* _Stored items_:
○ ○ ○ ○ ○

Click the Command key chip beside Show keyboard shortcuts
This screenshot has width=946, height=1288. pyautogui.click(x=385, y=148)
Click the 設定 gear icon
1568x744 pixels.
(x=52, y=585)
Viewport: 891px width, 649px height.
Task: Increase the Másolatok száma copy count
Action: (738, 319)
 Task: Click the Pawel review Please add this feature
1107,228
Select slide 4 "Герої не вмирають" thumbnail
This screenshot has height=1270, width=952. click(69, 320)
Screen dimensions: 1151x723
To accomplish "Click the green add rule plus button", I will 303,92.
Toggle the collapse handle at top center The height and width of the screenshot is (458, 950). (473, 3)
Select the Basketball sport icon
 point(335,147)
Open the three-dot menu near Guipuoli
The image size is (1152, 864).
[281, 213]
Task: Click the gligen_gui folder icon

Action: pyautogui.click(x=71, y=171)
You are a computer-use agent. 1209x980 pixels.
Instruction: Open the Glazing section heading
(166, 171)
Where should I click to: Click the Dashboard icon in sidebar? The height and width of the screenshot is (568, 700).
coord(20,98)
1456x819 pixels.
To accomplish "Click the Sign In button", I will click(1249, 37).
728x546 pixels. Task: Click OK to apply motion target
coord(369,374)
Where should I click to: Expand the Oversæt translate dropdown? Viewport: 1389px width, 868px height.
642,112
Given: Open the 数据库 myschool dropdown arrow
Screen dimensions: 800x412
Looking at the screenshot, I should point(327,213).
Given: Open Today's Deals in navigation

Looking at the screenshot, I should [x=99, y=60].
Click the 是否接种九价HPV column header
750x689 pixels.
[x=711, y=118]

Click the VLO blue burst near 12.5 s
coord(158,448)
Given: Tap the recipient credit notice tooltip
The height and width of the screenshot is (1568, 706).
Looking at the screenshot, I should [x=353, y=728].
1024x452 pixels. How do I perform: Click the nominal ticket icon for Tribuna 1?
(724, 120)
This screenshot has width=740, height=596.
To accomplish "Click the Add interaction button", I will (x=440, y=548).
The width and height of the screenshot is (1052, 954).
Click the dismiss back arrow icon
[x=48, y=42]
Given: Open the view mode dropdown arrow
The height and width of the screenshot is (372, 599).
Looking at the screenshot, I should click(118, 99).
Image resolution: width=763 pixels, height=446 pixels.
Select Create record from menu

○ ○ ○ ○ ○

* _Exercise description_: Copy task for the entries above: every line with the string "button".

* _Output_:
To accomplish "Click the green add rule plus button", I will 303,92.
To accomplish "Click the Sign In button", I will click(1249, 37).
To accomplish "Click the Add interaction button", I will (x=440, y=548).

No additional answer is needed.